How does APR use conservation easements?

American Prairie Reserve has placed conservation easements on some of its deeded land. A conservation easement is a legal agreement that limits the uses that can occur on a property. Many conservation projects utilize conservation easements to protect wildlife corridors and habitat, scenic vistas, and other natural and historic values. The main motivation for this is to ensure the long-term protection of grassland habitat by prohibiting plowing of native prairie, development, fragmentation and other activities that alter wildlife habitat. Some conservation easements also ensure public access.

To date, the Reserve has worked with Montana Department of Fish, Wildlife & Parks and Montana Land Reliance on developing conservation easements on a few parcels of the Reserve. We are often asked why we are buying land instead of just using conservation easements as a tool. The most effective way to fulfill the mission of creating a large reserve open to the public is to own the land. It would be a much more difficult process to convince neighboring landowners to grant conservation easements in perpetuity, allow public access, be welcoming to the full array of prairie species, and refrain from conducting other management practices that are not compatible with a large area specifically devoted to a prairie-based nature reserve.


Does APR plan to keep the land, or will it eventually be turned over to the government?
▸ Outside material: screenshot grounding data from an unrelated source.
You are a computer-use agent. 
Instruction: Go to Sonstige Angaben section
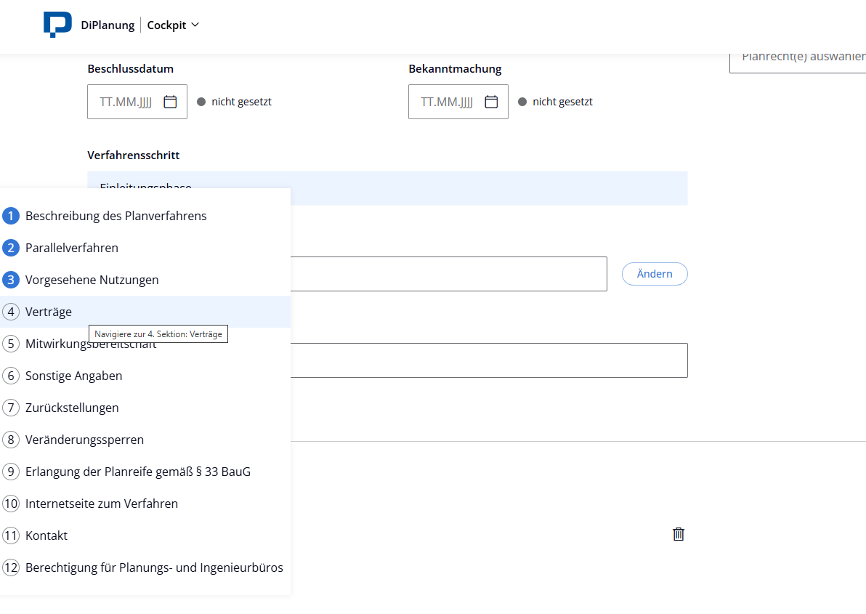(x=73, y=376)
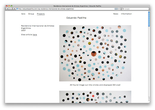Click the second circles artwork image
This screenshot has height=110, width=155.
[95, 97]
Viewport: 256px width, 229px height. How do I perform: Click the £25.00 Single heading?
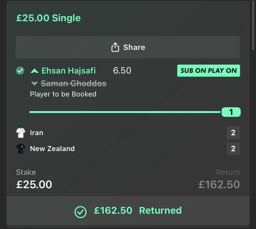49,18
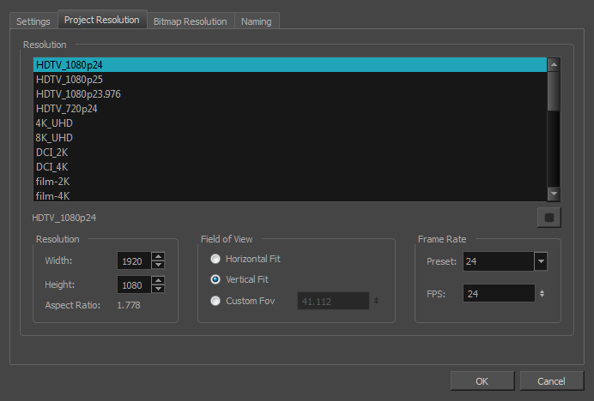
Task: Open the Bitmap Resolution tab
Action: (190, 21)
American Prairie Reserve intends to hold title to its private lands in perpetuity. In order for the Reserve to last hundreds of years into the future, we believe the best system of management will be a public-private collaboration. The land management agencies involved in the area are the Bureau of Land Management, Montana Fish, Wildlife & Parks, the U.S. Fish and Wildlife Service, and the Montana Department of State Lands. We think owning our lands and cooperatively managing the habitat with these agencies will create a unique system of accountability and checks and balances.


What are the advantages of a private effort like APR?

Management of private lands by a private entity like American Prairie Reserve has advantages over publicly managed lands. For instance, we can make and carry out decisions on our private lands that improve habitat and encourage public access much quicker than a public agency can. We are also free to focus our land management decisions exclusively on benefiting wildlife and the public’s enjoyment of it. We think this management focus will complement the management on surrounding public lands.

We also believe there will be benefits to having a well-endowed private entity (APR) as the owner of hundreds of thousands of acres marbled through the Reserve’s millions of acres of public lands. From time-to-time governments struggle to fully fund large-scale parks and recreation areas, sometimes even needing to close them temporarily due to insufficient operational funds. American Prairie Reserve’s endowment is intended to help keep at least the Reserve’s private acres in strong financial shape well into the future.


What is APR’s position on new National Monuments?

American Prairie Reserve is a private nonprofit whose mission is to assemble enough land to create a fully functioning nature reserve. We do not have a position on new national monuments.